▶ _WHAT TO PRODUCE_
Copy the lines below exactly, starting with the first and finishing with the one holding "Task: Expand the 系统监控 category arrow"; do not copy the pictures.

▶ _RECORDS TO USE_
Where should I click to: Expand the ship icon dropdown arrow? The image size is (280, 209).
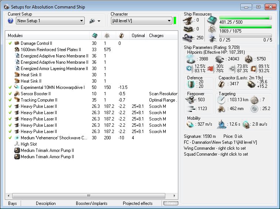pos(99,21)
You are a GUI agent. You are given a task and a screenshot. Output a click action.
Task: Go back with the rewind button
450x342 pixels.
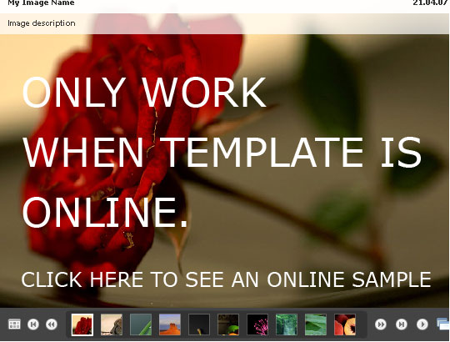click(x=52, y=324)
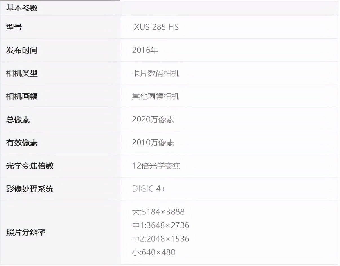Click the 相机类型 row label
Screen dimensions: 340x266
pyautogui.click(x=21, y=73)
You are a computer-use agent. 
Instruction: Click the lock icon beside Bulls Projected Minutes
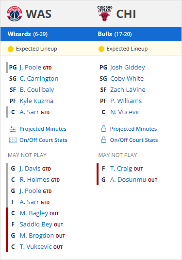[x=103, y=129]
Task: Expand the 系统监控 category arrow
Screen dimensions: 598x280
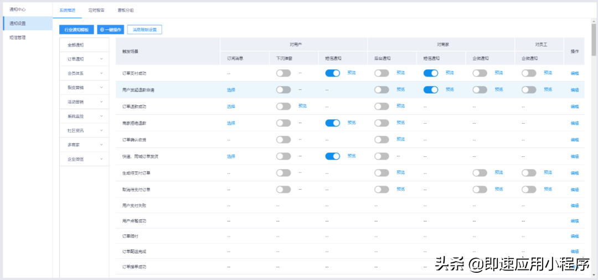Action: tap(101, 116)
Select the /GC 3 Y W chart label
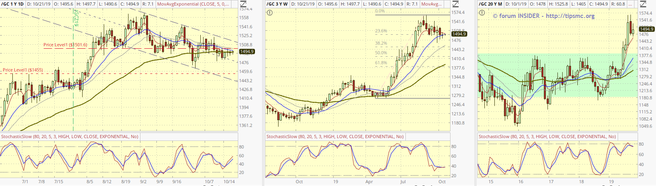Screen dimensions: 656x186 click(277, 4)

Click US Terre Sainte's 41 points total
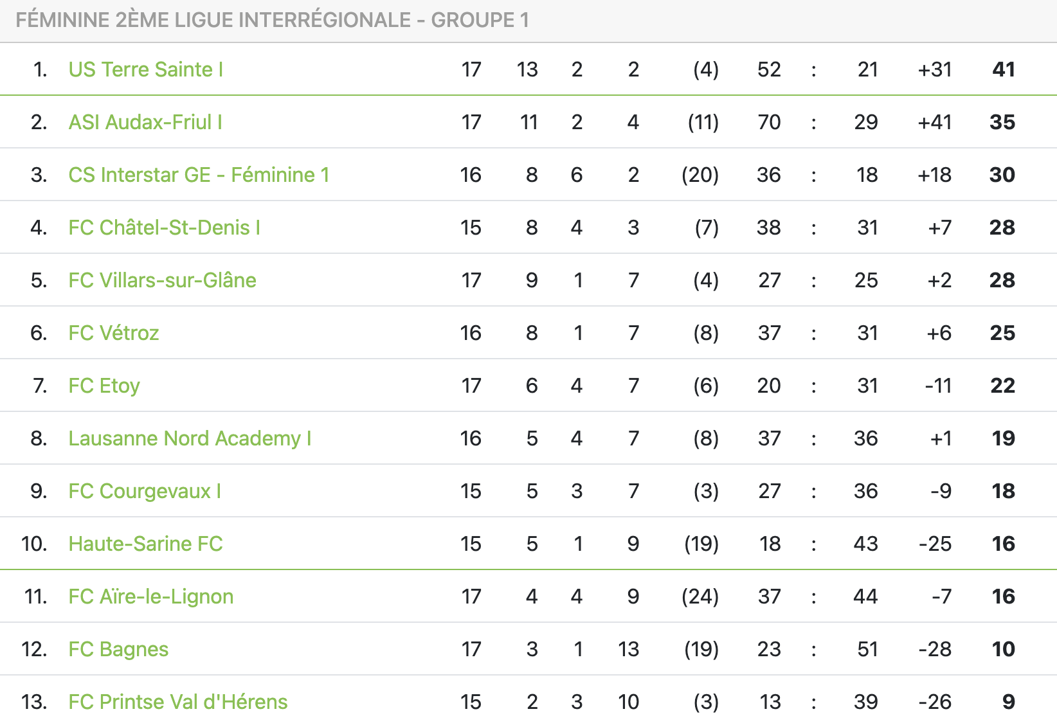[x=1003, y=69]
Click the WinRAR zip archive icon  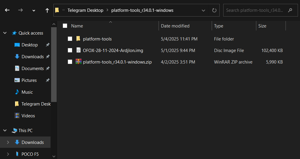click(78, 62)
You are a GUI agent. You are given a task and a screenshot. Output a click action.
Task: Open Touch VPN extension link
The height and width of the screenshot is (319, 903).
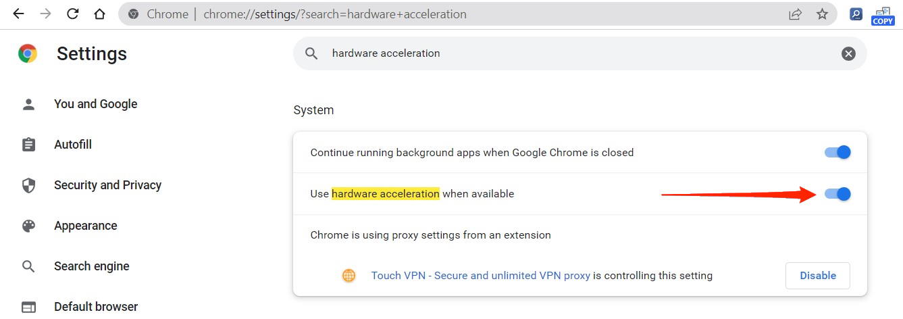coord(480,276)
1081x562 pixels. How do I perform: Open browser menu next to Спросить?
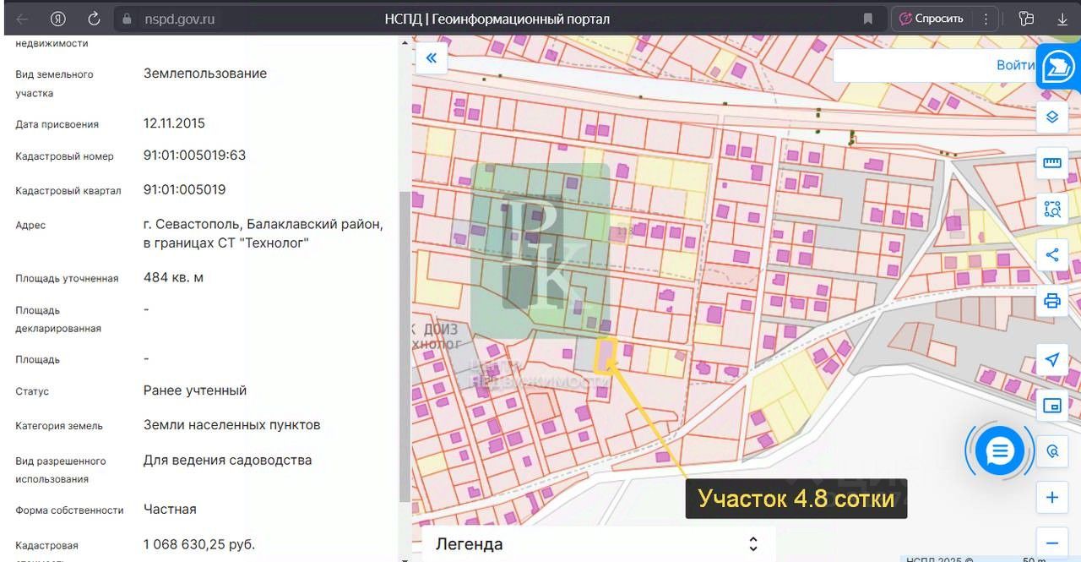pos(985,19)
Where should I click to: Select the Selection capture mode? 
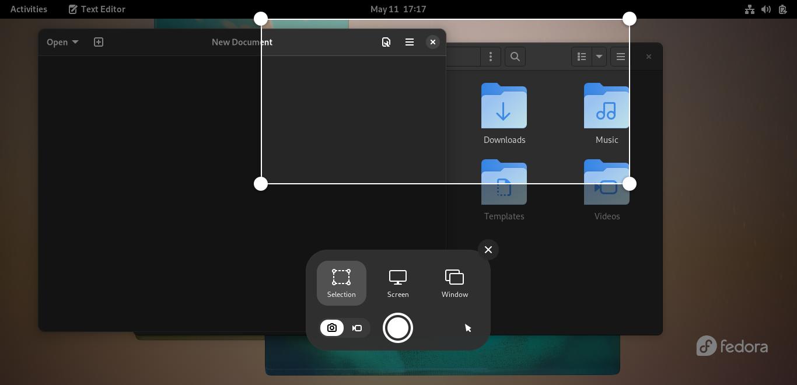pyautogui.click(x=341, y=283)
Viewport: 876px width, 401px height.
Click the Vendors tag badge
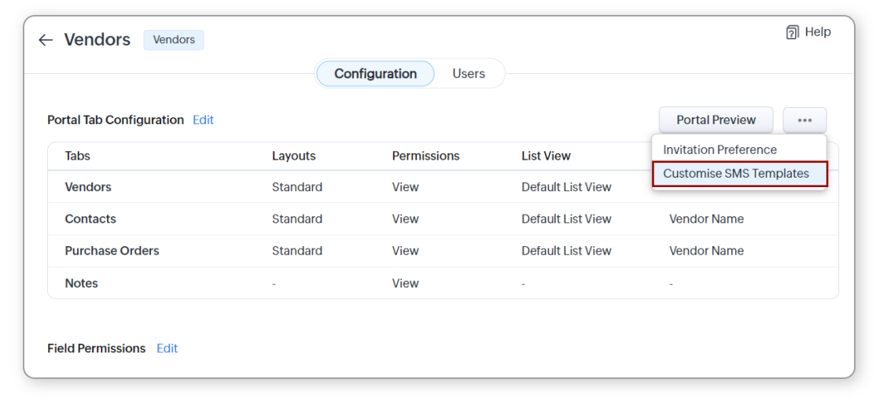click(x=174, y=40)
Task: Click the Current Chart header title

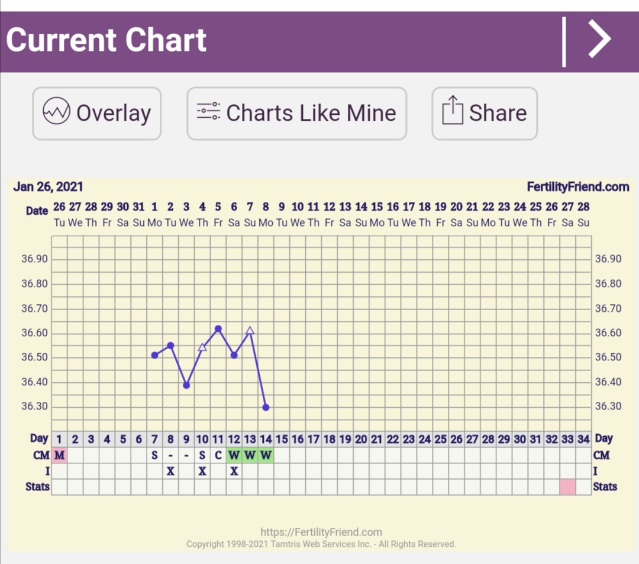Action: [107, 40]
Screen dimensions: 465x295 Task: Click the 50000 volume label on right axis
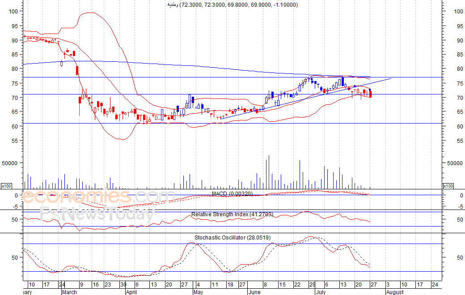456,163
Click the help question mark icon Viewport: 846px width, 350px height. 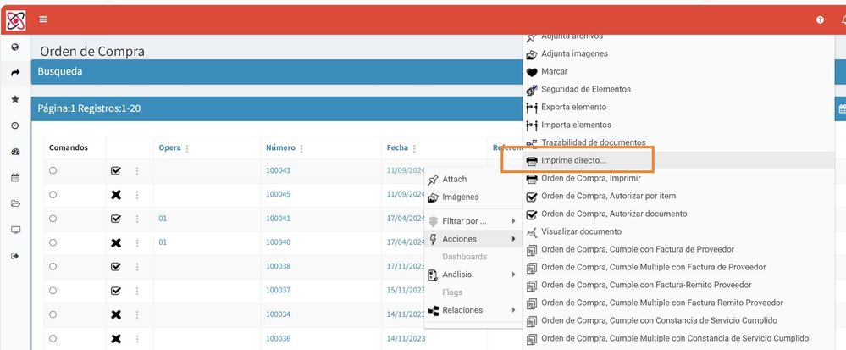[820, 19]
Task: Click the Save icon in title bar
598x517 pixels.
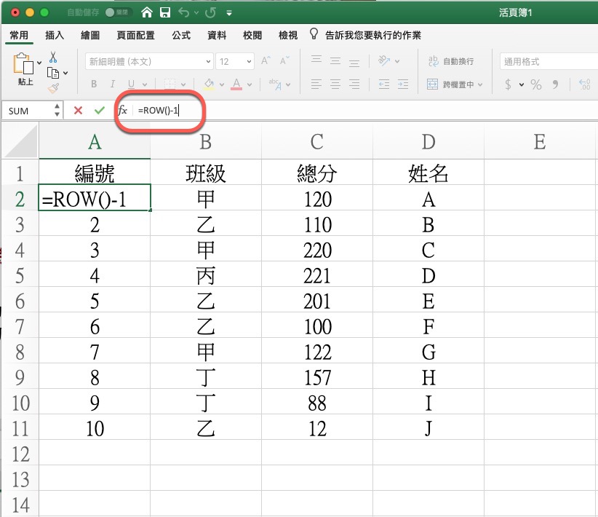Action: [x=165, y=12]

▶ _EXERCISE OUTPUT_
Where should I click to: Expand the ship icon dropdown arrow? The image size is (280, 209).
pos(99,21)
You are a GUI agent. You are given a task and a screenshot. Output a click action.
Task: Go back with the rewind button
450x342 pixels.
click(x=52, y=324)
Click the 相机类型 row label
Screen dimensions: 340x266
pyautogui.click(x=21, y=73)
You are a computer-use agent. 
Instruction: Click the lock icon beside Bulls Projected Minutes
[x=103, y=129]
Task: Expand the 系统监控 category arrow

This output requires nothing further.